**Extract to read:**
┄┄┄┄┄┄┄┄┄┄┄┄┄┄┄┄┄┄┄┄

HD is also power-greedy. Our standard dialysis machine + reverse osmosis system equipment pair use a measured mean of 1.3kWh for every hour of dialysis.
It is sobering to think that if these water and power consumption data were to be applied uniformly to all the ~2.0 million HD patients world-wide, the extrapolated annualized worldwide water use would approximate 33.7 trillion litres and the annual power draw would be ~1.62 trillion kWh.
We have established two parallel environmental programs to address some of these problems.
In 2004-2005, we installed a range of simple, inexpensive tank, store, pump and pipe R/O reject water recycling processes for our hospital in-centre, satellite, and home HD programs. This "grey water," biochemically and biologically within the "potable" water standards of both the WHO and the Environmental Protection Agency (EPA), is now recycled to a range of practical uses including:
- In-center facility: surgical instrument sterilization, janitor services and toilet flushing
- Suburban satellite facilities: off-site school ground, sporting facility, and community garden maintenance
- Home patients: range of garden, domestic laundry and dishwashing, and agricultural options at home.

┄┄┄┄┄┄┄┄┄┄┄┄┄┄┄┄┄┄┄┄

**Information:**
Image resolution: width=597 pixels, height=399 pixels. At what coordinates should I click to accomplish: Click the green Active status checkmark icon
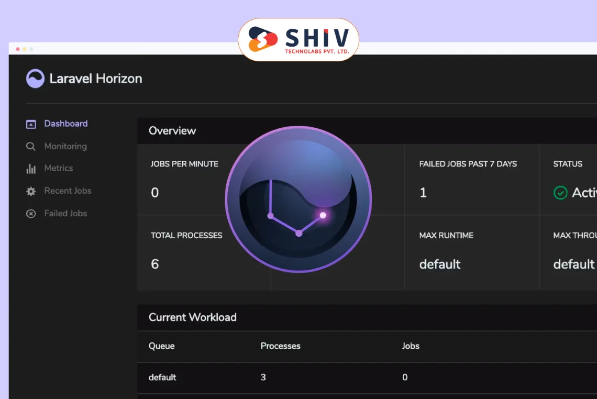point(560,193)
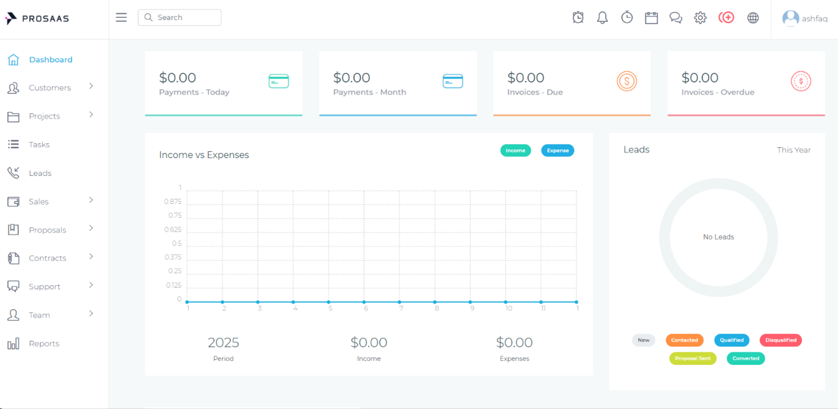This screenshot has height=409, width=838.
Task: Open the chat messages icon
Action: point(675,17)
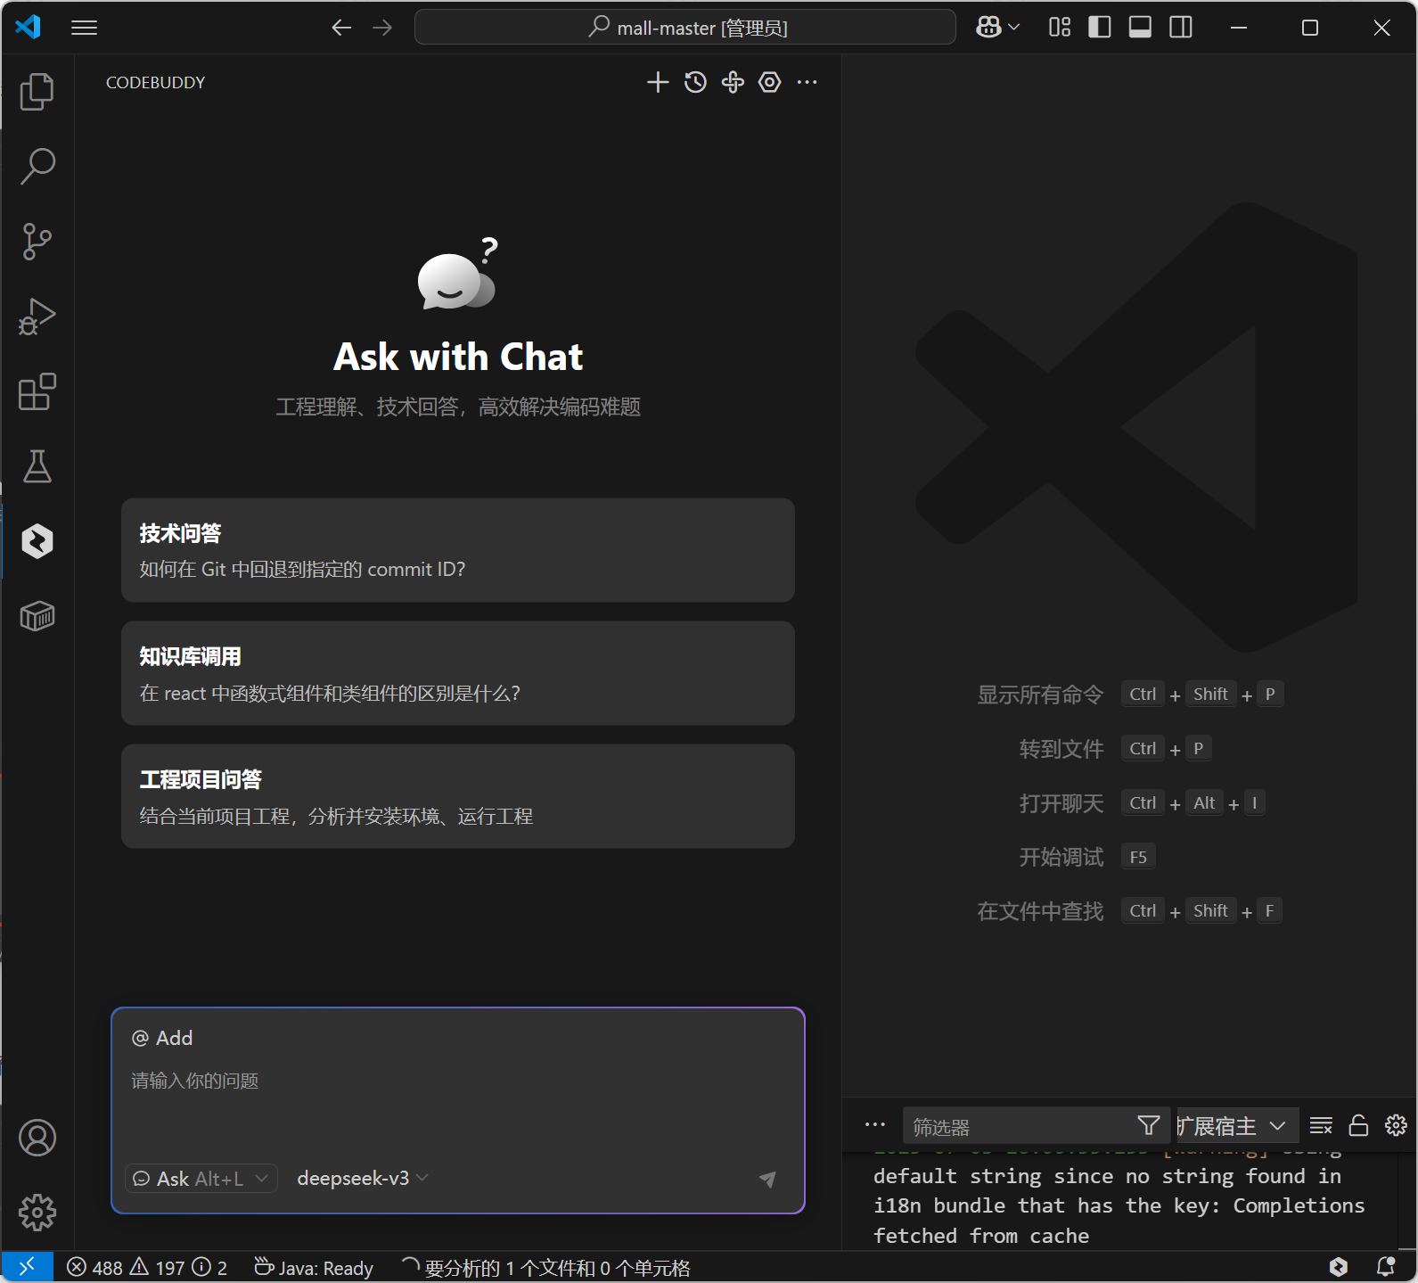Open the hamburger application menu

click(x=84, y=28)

┄┄┄┄┄┄┄┄┄┄┄┄┄┄┄┄┄┄┄┄

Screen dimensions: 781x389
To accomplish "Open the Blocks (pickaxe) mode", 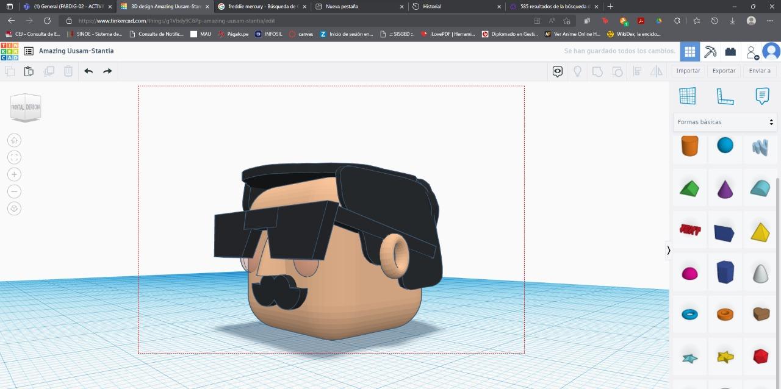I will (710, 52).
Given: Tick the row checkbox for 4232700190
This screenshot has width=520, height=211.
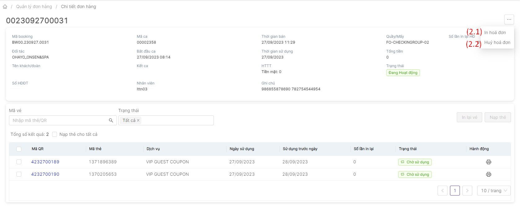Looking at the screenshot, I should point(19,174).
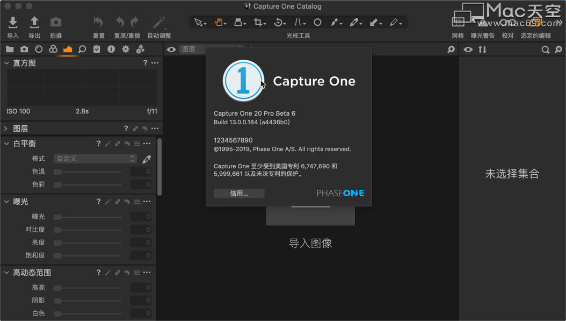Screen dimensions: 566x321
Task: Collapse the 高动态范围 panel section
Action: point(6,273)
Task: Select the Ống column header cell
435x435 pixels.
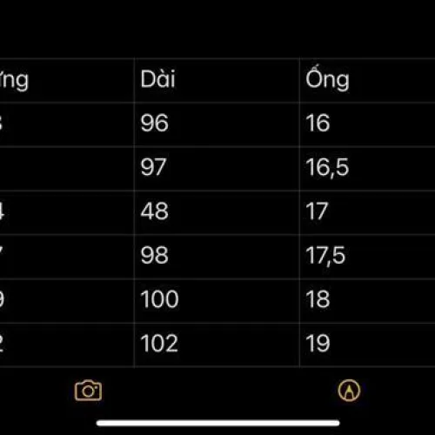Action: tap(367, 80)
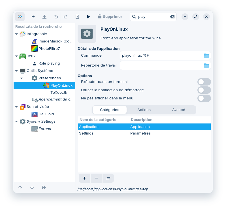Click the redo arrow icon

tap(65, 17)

┄┄┄┄┄┄┄┄┄┄┄┄┄┄┄┄┄┄┄┄

**Activity list:**
[1] In the dialysis text, how much power does the standard dialysis machine and reverse osmosis equipment pair use for every hour of dialysis?
[2] Transcribe part of the dialysis text: begin at the words "HD is also power-greedy." and stop after the words "be ~1.62 trillion kWh.".

**Answer list:**
[1] A measured mean of 1.3kWh.

[2]
HD is also power-greedy. Our standard dialysis machine + reverse osmosis system equipment pair use a measured mean of 1.3kWh for every hour of dialysis.
It is sobering to think that if these water and power consumption data were to be applied uniformly to all the ~2.0 million HD patients world-wide, the extrapolated annualized worldwide water use would approximate 33.7 trillion litres and the annual power draw would be ~1.62 trillion kWh.